Como o rastreamento de dispositivos infantis afeta os pais que os monitoram?

Person putting finger on someone's location tracking information on a screen.

A filha dela deve estar morta. Foi isso que Archie Gottesman concluiu ao verificar a localização de sua filha do meio, que alegou ter saído com amigos em uma noite quente de verão na cidade de Nova York. O rastreador de telefone, o telefone e a proprietária do telefone – uma jovem de 20 e poucos anos – ficaram posicionados bem perto do rio Hudson, imóveis, por horas. “Eu tinha certeza de que ela estava com problemas”, disse-me Gottesman. Não havia nada que ela pudesse fazer, a não ser ligar, ligar e despertar o marido para se juntar à preocupação. (O acompanhante da jovem atendeu o telefone. Eles estavam bebendo.)

Como muitos pais, Gottesman monitora a localização dos filhos por meio do aplicativo de rastreamento do telefone. É uma prática generalizada: cerca de metade dos pais monitoriza os seus filhos adolescentes, enquanto um quarto continua a fazê-lo quando essas crianças se tornam jovens adultos. De acordo com uma pesquisa da Fundação Pew, as mulheres dominam o espaço: as mulheres jovens (31%) são rastreadas com mais frequência do que os homens jovens (21%) e as mães vigiam mais do que os pais. O Google Maps e os relógios e telefones normais da Apple permitem que os pais localizem instantaneamente o paradeiro de seus filhos. Life360, outro aplicativo popular, inclui recursos extras, como detecção de acidentes de carro acima de 40 km/h e resumos de direção que fornecem um “instantâneo semanal do comportamento de direção de todos”.

Muito tem sido escrito sobre as desvantagens do rastreamento de crianças. Seguir adolescentes por via electrónica pode prejudicar a sua independência e minar a confiança quando é feito em segredo. Pode turvar a responsabilidade pela segurança do jovem: um adolescente que sabe que foi rastreado pode eximir-se de qualquer responsabilidade pessoal de se preocupar com o seu paradeiro; Mamãe vai salvá-lo. E as crianças que se ressentem da vigilância dos pais podem encontrar formas de contornar a intrusão digital, estacionando o telefone em casa, deixando a bateria acabar ou, de outra forma, enganando a tecnologia. De acordo com Lisa Damour, psicóloga clínica e autora de A vida emocional dos adolescentes“Quando se trata de saber o que está acontecendo com um adolescente, saber sua localização não pode substituir uma relação de trabalho sólida.”

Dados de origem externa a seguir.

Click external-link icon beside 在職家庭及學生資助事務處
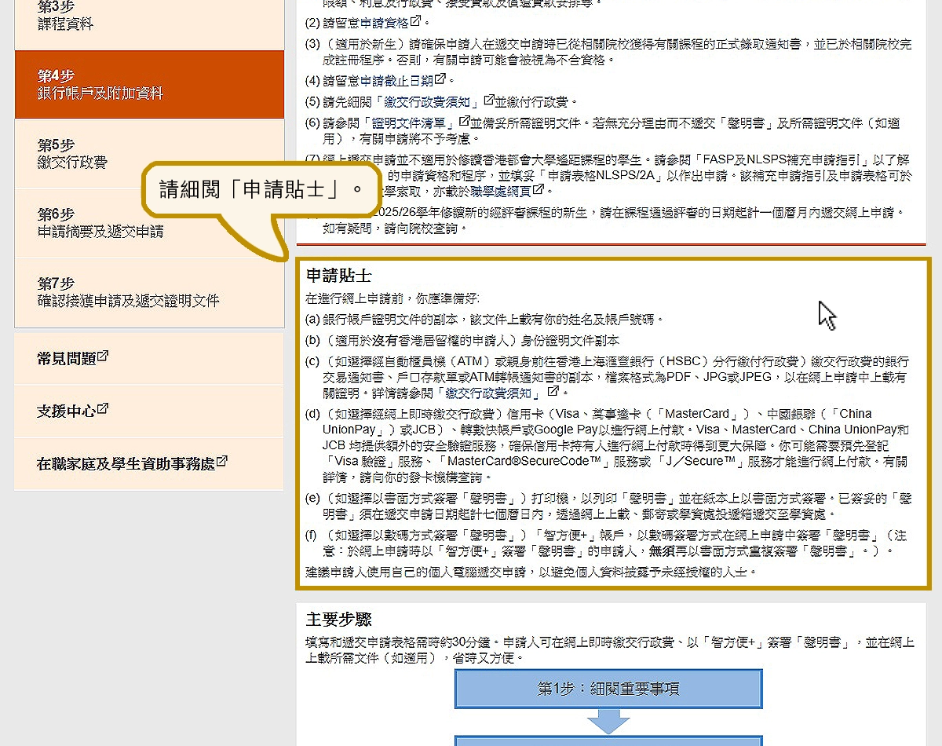The width and height of the screenshot is (942, 746). [x=221, y=462]
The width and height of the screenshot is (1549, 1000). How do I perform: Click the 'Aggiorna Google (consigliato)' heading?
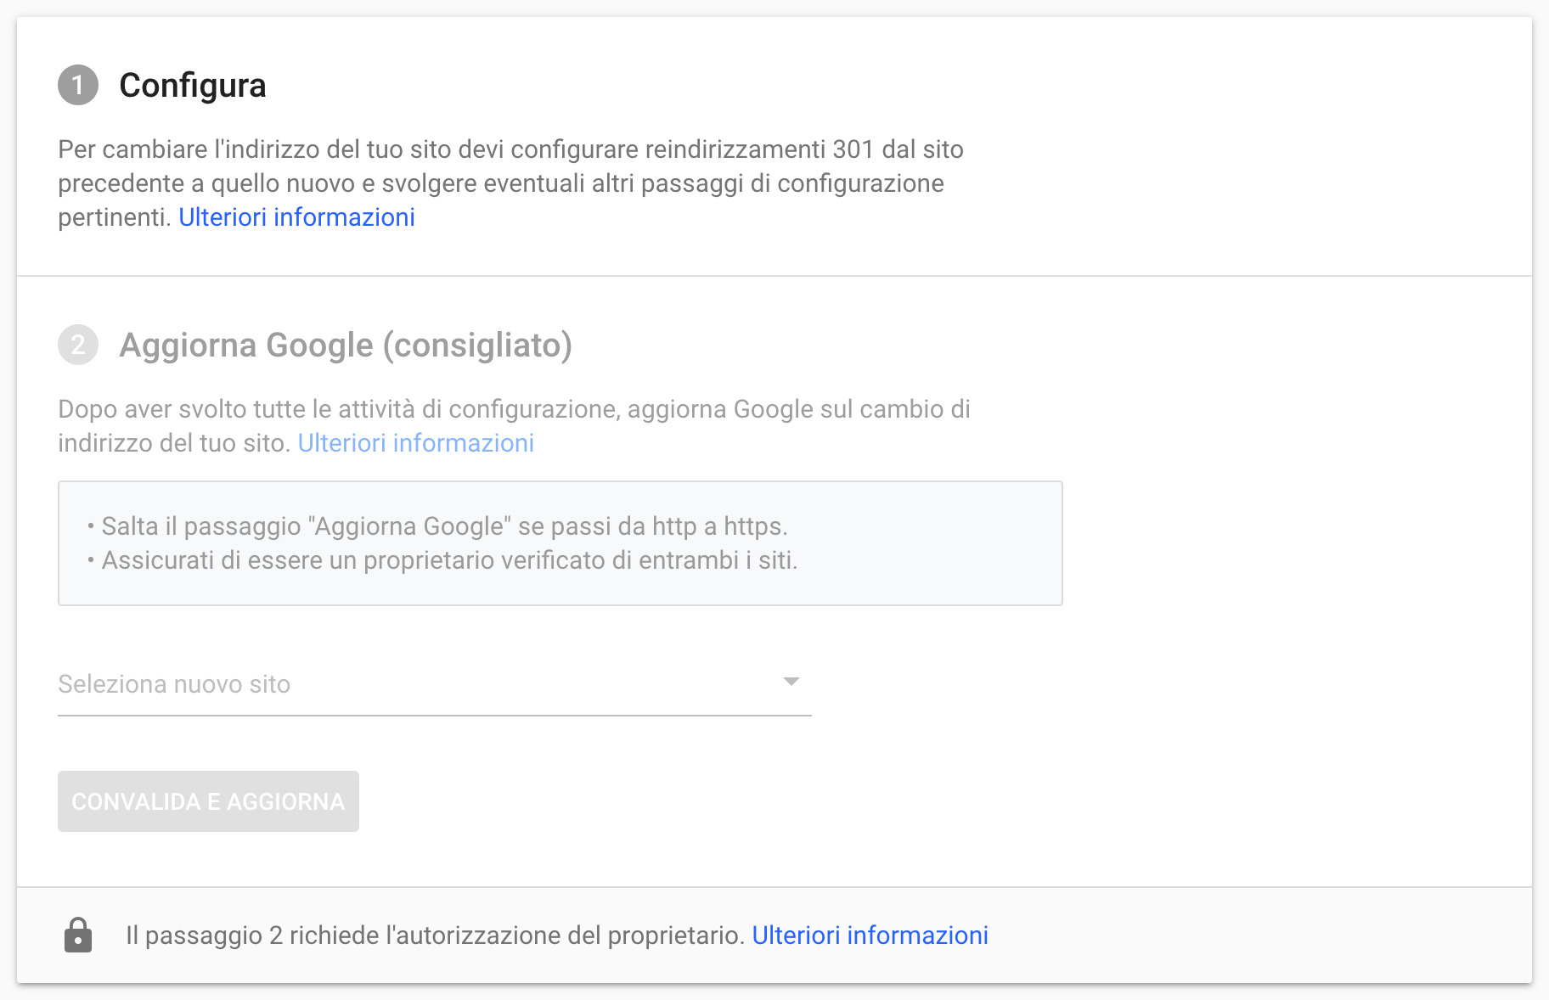pos(346,345)
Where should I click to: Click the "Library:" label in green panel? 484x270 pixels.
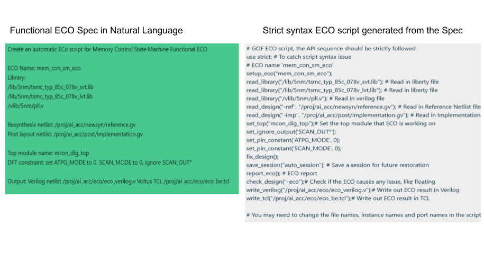[18, 77]
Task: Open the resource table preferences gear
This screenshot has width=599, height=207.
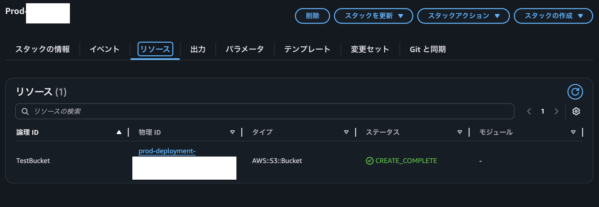Action: tap(576, 111)
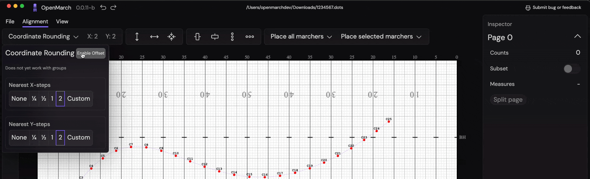Viewport: 590px width, 179px height.
Task: Click the Enable Offset button
Action: 91,53
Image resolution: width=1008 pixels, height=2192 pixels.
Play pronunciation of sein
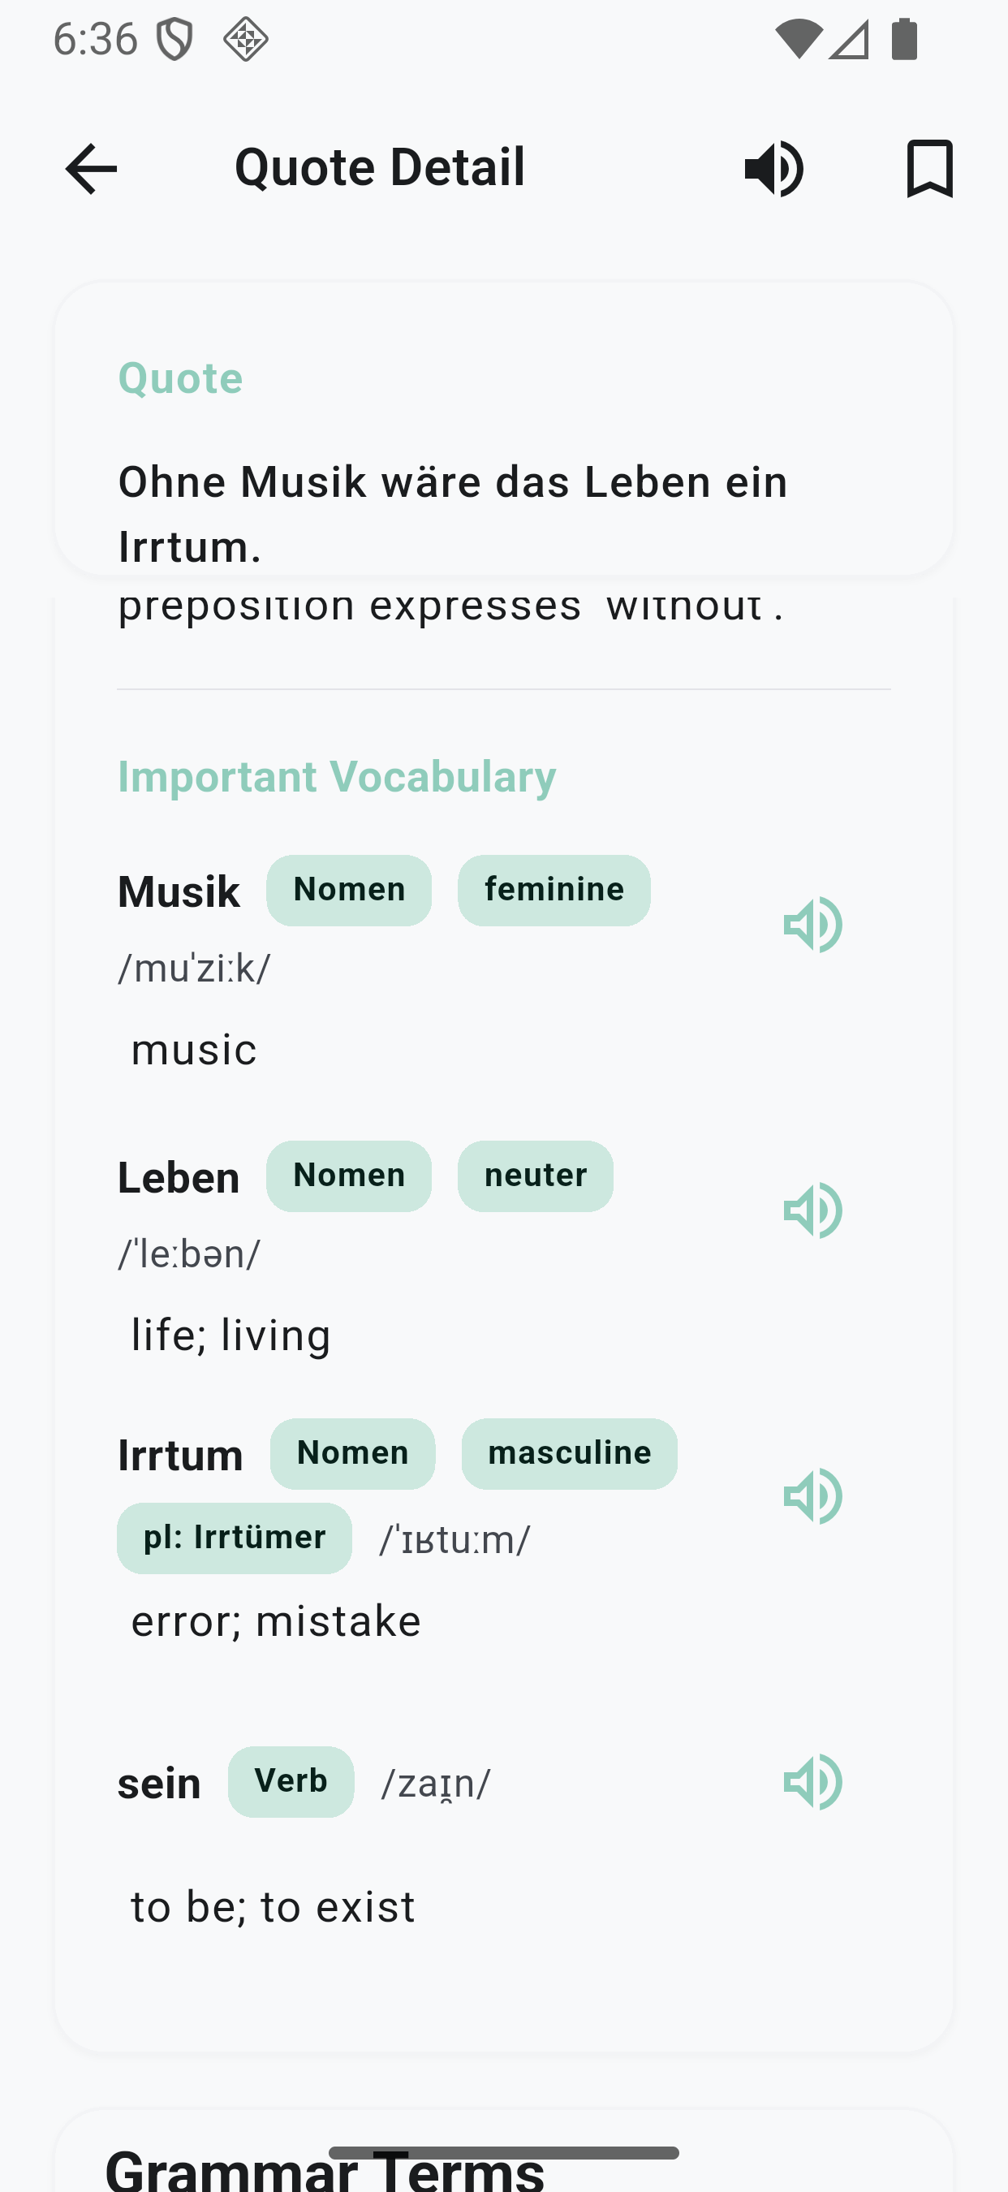[812, 1782]
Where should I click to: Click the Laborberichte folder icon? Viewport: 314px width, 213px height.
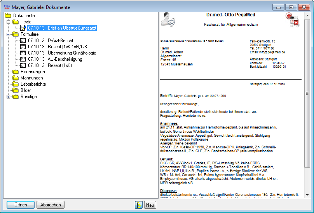[x=16, y=84]
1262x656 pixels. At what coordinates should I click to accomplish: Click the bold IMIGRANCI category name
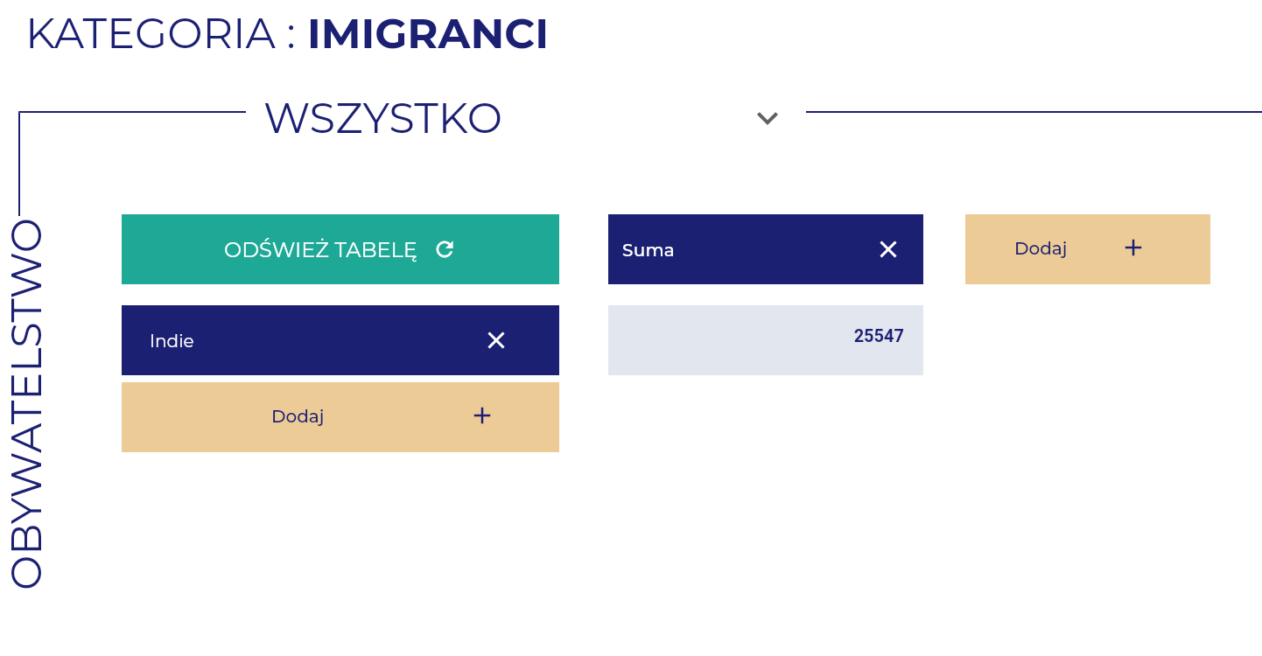[x=428, y=34]
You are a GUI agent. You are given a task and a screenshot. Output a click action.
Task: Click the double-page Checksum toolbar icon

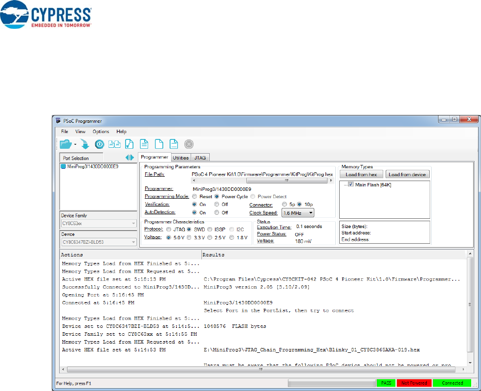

Mas como o rastreamento infantil afeta os pais que monitoram seus filhos? “(U)geralmente as pessoas estão usando isso para substituir a incerteza pela certeza”, escreveu-me Meg Jay, autora e psicóloga clínica, por e-mail. Quanto mais ansiosos os pais, maior a probabilidade de eles verificarem a localização dos filhos. “Os terapeutas chamam pessoas assim de viciadas em garantias, porque em vez de conviver com o desconforto da incerteza por um tempo, procuram dados ou informações de que as coisas estão bem”, acrescentou ela. Essa garantia pode durar pouco. Observar seus filhos festejando até altas horas da madrugada, jantando em uma lanchonete pela sétima vez naquela semana ou passando a noite em um local misterioso provoca ansiedade dos pais – e muitas vezes gera atrito entre os parceiros sobre o que fazer, acrescentou Jay.

E na medida em que o rastreamento proporciona um lampejo de segurança, esse sentimento pode ser equivocado: o rastreamento de localização é um instrumento contundente que pode ser facilmente mal interpretado; uma criança “presa” num local desconhecido pode estar a realizar um projecto inofensivo, enquanto outra, aparentemente segura num apartamento ou dormitório, pode estar a correr riscos tolos.